> **Brief**
Transcribe word for word the lines spanning the line with "The image size" through the end of the records.
□ □ □
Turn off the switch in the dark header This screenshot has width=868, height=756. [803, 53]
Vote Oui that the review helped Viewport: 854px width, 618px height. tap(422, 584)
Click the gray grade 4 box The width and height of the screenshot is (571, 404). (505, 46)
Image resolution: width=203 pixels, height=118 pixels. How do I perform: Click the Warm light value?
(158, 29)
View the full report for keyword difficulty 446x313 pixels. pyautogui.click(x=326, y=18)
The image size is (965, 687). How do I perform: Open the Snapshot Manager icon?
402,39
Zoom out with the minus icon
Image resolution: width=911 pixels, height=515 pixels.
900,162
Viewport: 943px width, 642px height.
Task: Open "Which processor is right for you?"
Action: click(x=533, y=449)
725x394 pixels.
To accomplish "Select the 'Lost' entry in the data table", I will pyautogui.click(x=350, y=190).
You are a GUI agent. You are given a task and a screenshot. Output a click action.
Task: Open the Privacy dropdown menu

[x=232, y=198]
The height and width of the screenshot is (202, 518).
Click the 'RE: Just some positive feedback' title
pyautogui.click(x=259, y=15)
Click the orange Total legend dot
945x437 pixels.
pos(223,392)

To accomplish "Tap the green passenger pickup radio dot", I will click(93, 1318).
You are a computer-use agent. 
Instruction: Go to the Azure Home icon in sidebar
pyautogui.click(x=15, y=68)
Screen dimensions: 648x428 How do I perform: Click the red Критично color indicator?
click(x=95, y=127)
□ □ □
> **Your solution**
The image size is (965, 687). How do I perform: Open the Snapshot Manager icon?
402,39
Zoom out with the minus icon
Image resolution: width=911 pixels, height=515 pixels.
900,162
Viewport: 943px width, 642px height.
Task: Open "Which processor is right for you?"
Action: click(x=533, y=449)
725x394 pixels.
To accomplish "Select the 'Lost' entry in the data table", I will pyautogui.click(x=350, y=190).
You are a GUI agent. You are given a task and a screenshot. Output a click action.
Task: Open the Privacy dropdown menu

[x=232, y=198]
The height and width of the screenshot is (202, 518).
Click the 'RE: Just some positive feedback' title
pyautogui.click(x=259, y=15)
Click the orange Total legend dot
945x437 pixels.
pos(223,392)

To accomplish "Tap the green passenger pickup radio dot", I will click(93, 1318).
You are a computer-use agent. 
Instruction: Go to the Azure Home icon in sidebar
pyautogui.click(x=15, y=68)
Screen dimensions: 648x428 How do I perform: Click the red Критично color indicator?
click(x=95, y=127)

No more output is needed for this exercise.